Tenía delante de sus narices el encargo que Mari, primorosamente, había preparado con papel y cinta de regalo acompañado con la mejor de sus sonrisas que, aún sin ser fiestas, siempre obsequiaba de balde.

— Si Mary, gracias. Feliz Navidad —repuso azorado por haberse quedado tan absorto—.

— Feliz Navidad D. Anselmo —contestó ella con gesto de preocupación—.


— ¡D. Anselmo, el sombrero! —alertó la bella dependienta, señalando la parte superior de un barroco perchero de madera que, junto a un cuadro inglés, adornaba la entrada—.

— Gracias chiquilla —respondió murmurando de nuevo un montón de felicitaciones—.


Al salir al exterior, una brisa gélida no le acarició el rostro precisamente.

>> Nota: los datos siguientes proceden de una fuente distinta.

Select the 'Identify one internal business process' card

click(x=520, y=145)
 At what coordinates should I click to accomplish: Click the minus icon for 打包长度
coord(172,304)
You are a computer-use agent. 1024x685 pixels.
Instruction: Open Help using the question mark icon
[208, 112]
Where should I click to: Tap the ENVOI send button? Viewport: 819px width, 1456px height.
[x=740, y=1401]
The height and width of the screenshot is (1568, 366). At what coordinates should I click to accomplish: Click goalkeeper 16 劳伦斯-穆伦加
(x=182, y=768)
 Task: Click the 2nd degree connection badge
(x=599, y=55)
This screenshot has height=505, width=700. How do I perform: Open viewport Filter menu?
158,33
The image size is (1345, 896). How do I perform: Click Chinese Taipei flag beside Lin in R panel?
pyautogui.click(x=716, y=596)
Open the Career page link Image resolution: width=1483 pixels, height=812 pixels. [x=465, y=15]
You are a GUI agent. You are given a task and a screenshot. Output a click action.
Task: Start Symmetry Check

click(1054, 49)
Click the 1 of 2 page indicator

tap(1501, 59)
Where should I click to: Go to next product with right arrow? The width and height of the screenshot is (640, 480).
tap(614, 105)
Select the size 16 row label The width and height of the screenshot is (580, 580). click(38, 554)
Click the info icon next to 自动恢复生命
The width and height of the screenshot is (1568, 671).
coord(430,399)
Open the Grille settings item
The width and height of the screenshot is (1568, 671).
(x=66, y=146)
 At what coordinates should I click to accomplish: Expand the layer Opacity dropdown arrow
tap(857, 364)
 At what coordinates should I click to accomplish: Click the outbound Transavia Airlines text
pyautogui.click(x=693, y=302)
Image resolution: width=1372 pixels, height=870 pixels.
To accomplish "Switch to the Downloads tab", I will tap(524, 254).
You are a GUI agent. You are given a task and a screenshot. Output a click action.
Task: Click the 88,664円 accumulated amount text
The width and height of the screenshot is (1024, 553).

La espesa niebla había desaparecido dejando paso al sol radiante que mora por estos lares dotando al límpido ambiente de una luz cegadora. Atusó el ala de su Stetson a lo Humphrey Bogart y miró al cielo para asegurarse que estaba despejado y nítido, señal inequívoca de un postrero frío demoledor. Acto seguido, se encaminó hacia el Kiosco de prensa de su amigo Antonio donde comentarían, como era de rigor, alguna que otra noticia de primera plana. Ni siquiera reparó en la sórdida sucursal bancaria que ocupaba la mejor esquina de la plaza. Ni que Alex, tocado con sombrero y pulcro abrigo de cashmere, se dispusiera a salir. Como él decía: «para ir a desayunar opíparamente sin cargo de conciencia, el muy ladrón»


«Esta noche, no nevará al menos», se dijo.